National Academy of Sciences of the
United States of America
Anthropogenic emissions of methane in the United States
November 25, 2013 - Successful regulation of greenhouse gas
emissions requires knowledge of current methane emission sources.
Existing state regulations in California and Massachusetts
require ∼15% greenhouse gas emissions reductions from current levels
However, government estimates for total US methane emissions
may be biased by 50%, and estimates of individual source sectors are
even more uncertain.
This study uses atmospheric methane observations to reduce
this level of uncertainty.
We find greenhouse gas emissions from agriculture and fossil
fuel extraction and processing (i.e., oil and/or natural gas) are
likely a factor of two or greater than cited in existing studies.
Effective national and state greenhouse gas reduction
strategies may be difficult to develop without appropriate estimates
of methane emissions from these source sectors.
This study quantitatively estimates the spatial distribution of
anthropogenic methane sources in the United States by combining
comprehensive atmospheric methane observations, extensive spatial
datasets, and a high-resolution atmospheric transport model.
Results show that current inventories from the US
Environmental Protection Agency (EPA) and the Emissions Database for
Global Atmospheric Research underestimate methane emissions
nationally by a factor of ∼1.5 and ∼1.7, respectively.
Our study indicates that emissions due to ruminants and
manure are up to twice the magnitude of existing inventories.
In addition, the discrepancy in methane source estimates is
particularly pronounced in the south-central United States, where we
find total emissions are ∼2.7 times greater than in most inventories
and account for 24 ± 3% of national emissions.

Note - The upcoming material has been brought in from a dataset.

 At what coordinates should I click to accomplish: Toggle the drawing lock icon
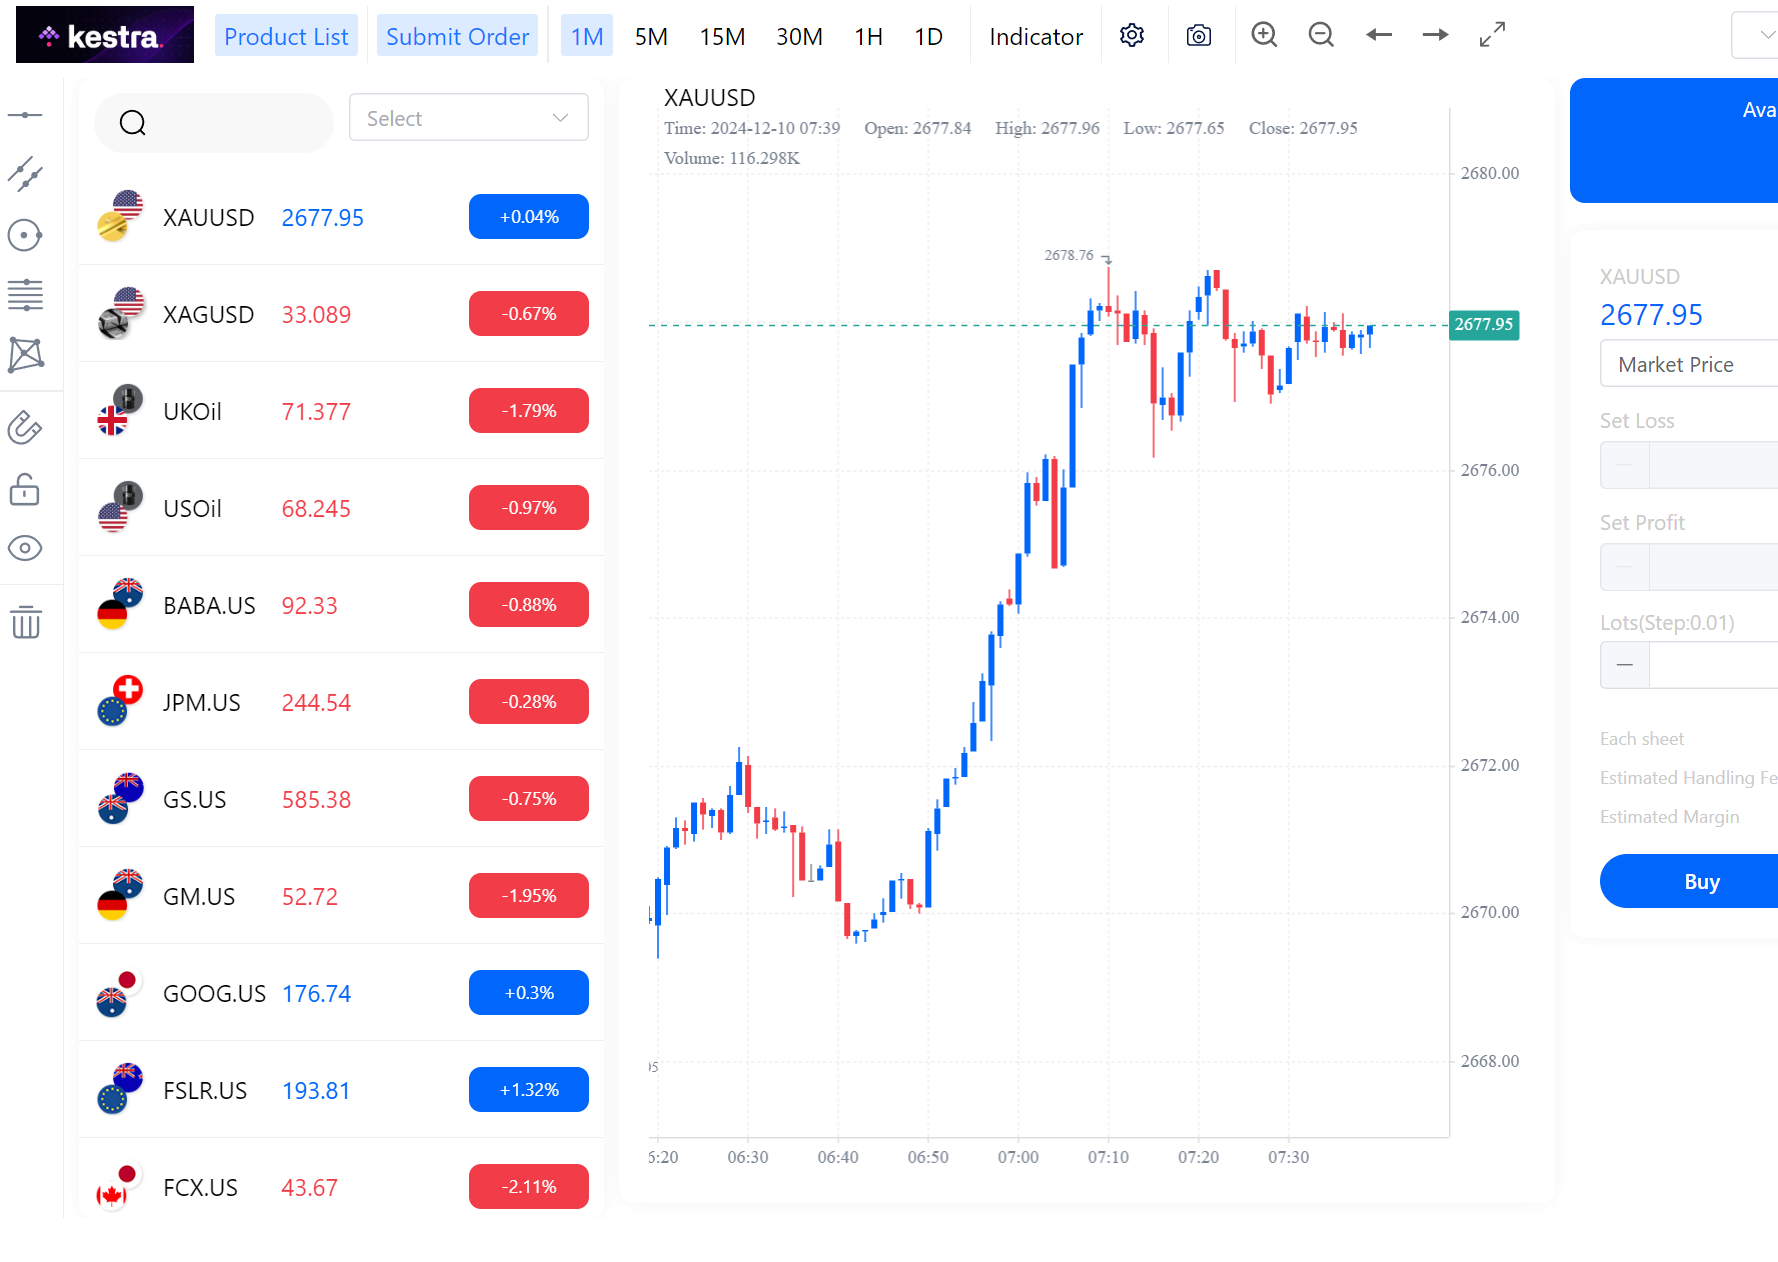(x=25, y=490)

The spatial patterns of our emission fluxes and observed
methane–propane correlations indicate that fossil fuel extraction
and refining are major contributors (45 ± 13%) in the south-central
This result suggests that regional methane emissions due to
fossil fuel extraction and processing could be 4.9 ± 2.6 times
larger than in EDGAR, the most comprehensive global methane
These results cast doubt on the US EPA’s recent decision to
downscale its estimate of national natural gas emissions by 25–30%.
Overall, we conclude that methane emissions associated with
both the animal husbandry and fossil fuel industries have larger
greenhouse gas impacts than indicated by existing inventories.